# Does anyone know what this is?



## GMJ (Jun 24, 2014)

I picked it up at an auction as part of a job lot of silver plated stuff. It needs a damn good clean but until I know what it is and what its worth I'll not bother. It measures just shy of 9 inches across the aperture (23cm in new money) and stands at just over 3 inches (8cm) high.

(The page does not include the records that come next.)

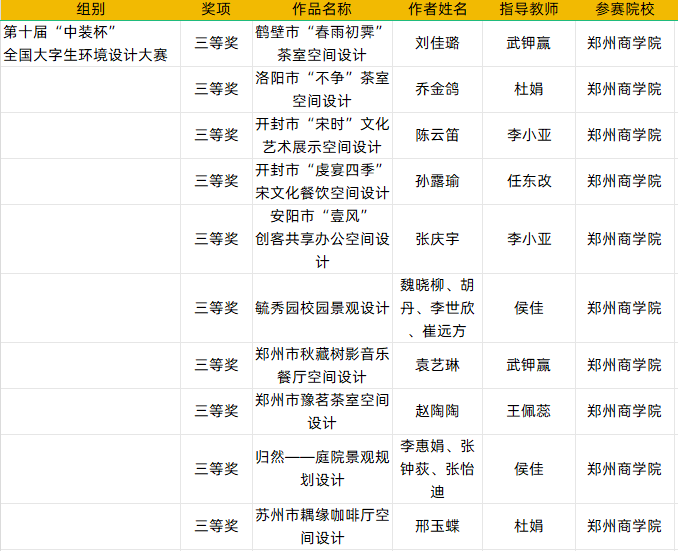This screenshot has height=551, width=678.
Task: Select author cell 刘佳璐
Action: (437, 43)
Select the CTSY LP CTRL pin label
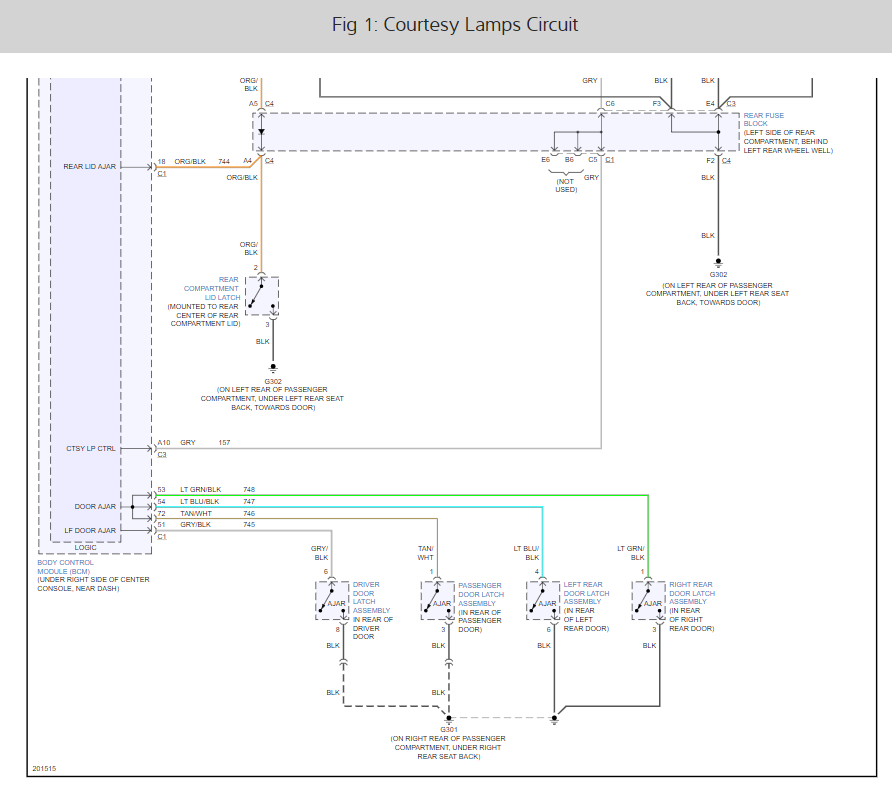892x789 pixels. [91, 448]
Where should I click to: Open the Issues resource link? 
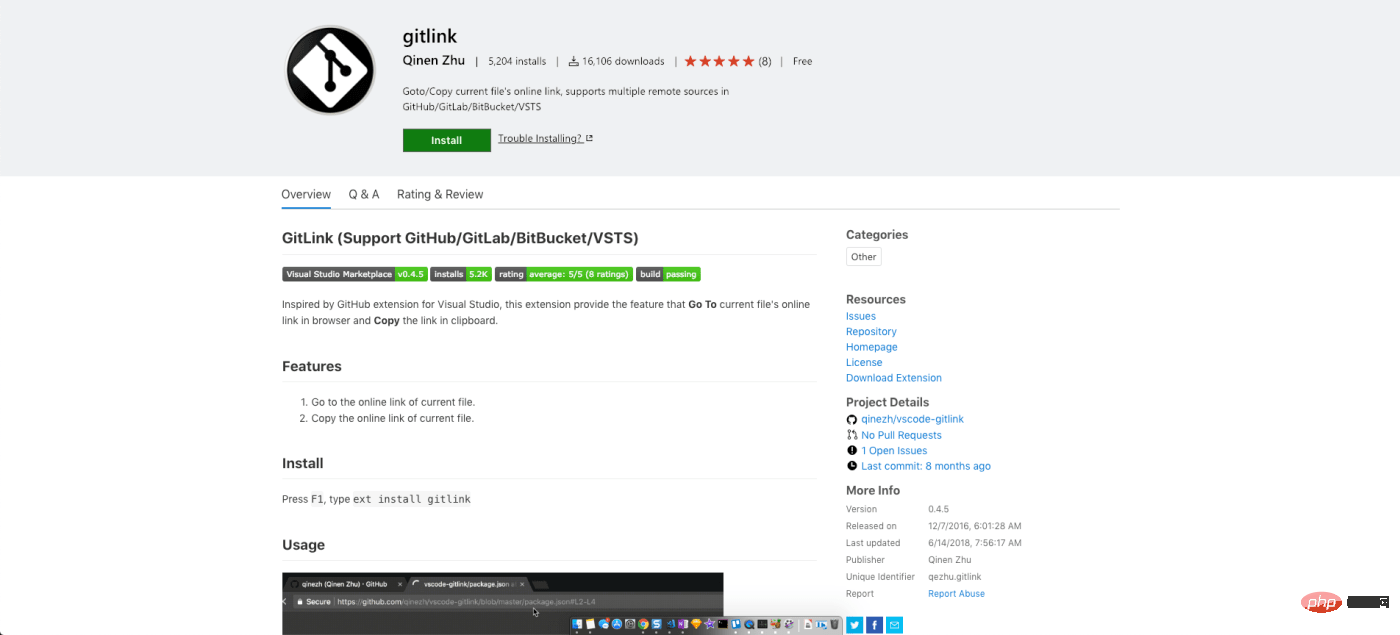861,316
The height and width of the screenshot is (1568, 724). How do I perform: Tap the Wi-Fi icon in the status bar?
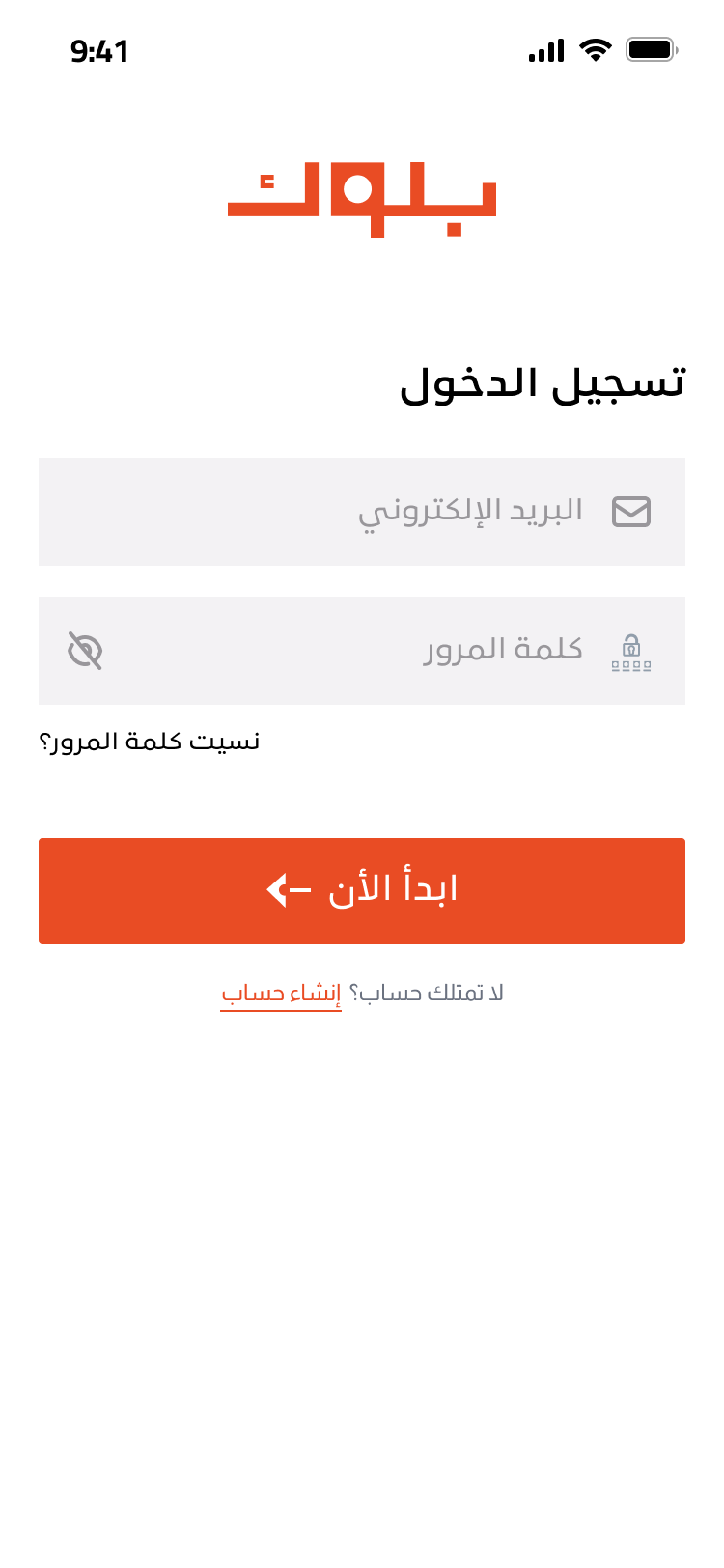tap(596, 50)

Its silver plated and ornate. My initial thoughts was that it could be a stand to put a cake plate on , or some such...but I'm open to any thoughts that may help my research.

ta

Graham :smile2:


----------



## GEMMY (Jun 19, 2006)

Where's the glass bowl that normally fits in that surround?

tony


----------



## GMJ (Jun 24, 2014)

GEMMY said:


> Where's the glass bowl that normally fits in that surround?
> 
> tony


There isn't one...but that then answers the question though doesn't it: its a surround for a glass dish?

Graham :smile2:


----------



## Spacerunner (Mar 18, 2006)

Make a nice plant pot stand.


----------



## nicholsong (May 26, 2009)

Looks to me as though it could be a stand for the old re-fillable Soda Siphons.

Geoff


----------



## dghr272 (Jun 14, 2012)

It's a Chafing stand Graham, Google 'Silverplate Chafing Stand Casserole Holder' for more examples.

Terry


----------



## GMJ (Jun 24, 2014)

dghr272 said:


> It's a Chafing stand Graham, Google 'Silverplate Chafing Stand Casserole Holder' for more examples.
> 
> Terry


Now I knew at least one of us was a bit posh and it turns out its you:grin2:

Thanks Terry

Graham :smile2:


----------



## cabby (May 14, 2005)

Terry is correct. one can always have a reasonable idea as to it's purpose judging by the handles to start with, this is for something heavy or hot, notice the conical shape to prevent the item touching the surface it stands on.So either a soup tureen or the casserole style dish.but I would say for soup due to size.


----------



## JanHank (Mar 29, 2015)

As you have no dish with it you could put two of them there little dumpy night lights under (standing them on something so´s you don´t burn the table) 
Put a S/S plate ontop whith food you want to keep hot, see what I´m getting at ? 
Jan


----------



## JanHank (Mar 29, 2015)

As you have no dish with it you could put two of them there little dumpy night lights under (standing them on something so´s you don´t burn the table) 
Put a S/S plate ontop whith food you want to keep hot, see what I´m getting at ? 
Jan


----------



## cabby (May 14, 2005)

If you decide to sell it, do not clean it.


----------



## GMJ (Jun 24, 2014)

I will be selling it and I will be cleaning it.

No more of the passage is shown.